It might not look like you think it does

Many Hill staffers are still working from home, including Copeland Tucker, communications director for Rep. André Carson.
Many Hill staffers are still working from home, including Copeland Tucker, communications director for Rep. André Carson. (Tom Williams/CQ Roll Call)

Hugh Halpern remembers what people thought of the Government Publishing Office back when he was a congressional staffer — it was a source of frustration, a slothy relic of another time. 

“I used to joke that GPO could do anything you wanted, and print whatever you wanted in whatever color you wanted — as long as it was black or gray,” said Halpern, now the agency’s director. “That’s precisely the attitude we’re trying to change.”

These days, the agency is rolling out a policy that advocates see as the future. The once slow-to-change GPO will allow a permanent shift to virtual work for about a third of its employees. They can apply to work from home up to 100 percent of the time, Halpern announced this month, while the remainder of the agency’s 1,576 employees must report for duty in person.

# DATA TO EXAMINE:
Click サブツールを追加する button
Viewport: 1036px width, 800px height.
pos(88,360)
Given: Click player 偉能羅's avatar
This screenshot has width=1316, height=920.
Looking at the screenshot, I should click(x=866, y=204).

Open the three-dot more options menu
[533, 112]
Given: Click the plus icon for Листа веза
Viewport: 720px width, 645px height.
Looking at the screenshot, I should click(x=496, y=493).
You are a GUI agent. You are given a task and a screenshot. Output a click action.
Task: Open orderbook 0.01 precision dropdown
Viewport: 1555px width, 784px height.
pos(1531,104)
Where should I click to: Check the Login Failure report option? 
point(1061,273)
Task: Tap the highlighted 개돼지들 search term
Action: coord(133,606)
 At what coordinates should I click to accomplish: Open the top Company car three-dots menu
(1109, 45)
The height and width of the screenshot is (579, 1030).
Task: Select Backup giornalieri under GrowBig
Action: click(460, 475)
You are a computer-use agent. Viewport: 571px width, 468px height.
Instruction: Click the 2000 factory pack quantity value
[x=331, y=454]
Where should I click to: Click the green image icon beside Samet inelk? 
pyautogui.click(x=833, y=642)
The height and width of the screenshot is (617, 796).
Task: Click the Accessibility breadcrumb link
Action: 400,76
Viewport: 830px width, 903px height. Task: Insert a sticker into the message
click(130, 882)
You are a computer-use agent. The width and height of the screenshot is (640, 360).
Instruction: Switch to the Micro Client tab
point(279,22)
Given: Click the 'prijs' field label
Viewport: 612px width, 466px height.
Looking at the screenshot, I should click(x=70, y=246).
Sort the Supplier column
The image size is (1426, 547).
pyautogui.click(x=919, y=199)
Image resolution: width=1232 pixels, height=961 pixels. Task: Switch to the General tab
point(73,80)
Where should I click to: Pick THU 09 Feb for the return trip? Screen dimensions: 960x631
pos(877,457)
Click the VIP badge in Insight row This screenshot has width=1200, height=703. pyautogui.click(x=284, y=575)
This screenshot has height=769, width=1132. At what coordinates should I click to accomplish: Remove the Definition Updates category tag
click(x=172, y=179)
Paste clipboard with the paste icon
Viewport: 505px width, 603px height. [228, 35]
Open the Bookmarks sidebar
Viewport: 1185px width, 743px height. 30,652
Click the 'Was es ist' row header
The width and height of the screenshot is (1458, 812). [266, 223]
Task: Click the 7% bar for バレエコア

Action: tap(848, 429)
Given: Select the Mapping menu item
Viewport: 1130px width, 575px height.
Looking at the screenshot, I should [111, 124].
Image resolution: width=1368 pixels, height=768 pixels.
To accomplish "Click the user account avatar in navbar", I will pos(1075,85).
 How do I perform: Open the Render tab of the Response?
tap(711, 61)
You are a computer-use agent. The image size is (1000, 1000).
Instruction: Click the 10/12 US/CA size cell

# REQUIREMENT:
Quote everything from "It might not" down to "Williams/CQ Roll Call)" in the article about the Government Publishing Office. Rely only on the article about the Government Publishing Office, not on the entries.

# SOLUTION TO THIS TASK:
It might not look like you think it does

Many Hill staffers are still working from home, including Copeland Tucker, communications director for Rep. André Carson.
Many Hill staffers are still working from home, including Copeland Tucker, communications director for Rep. André Carson. (Tom Williams/CQ Roll Call)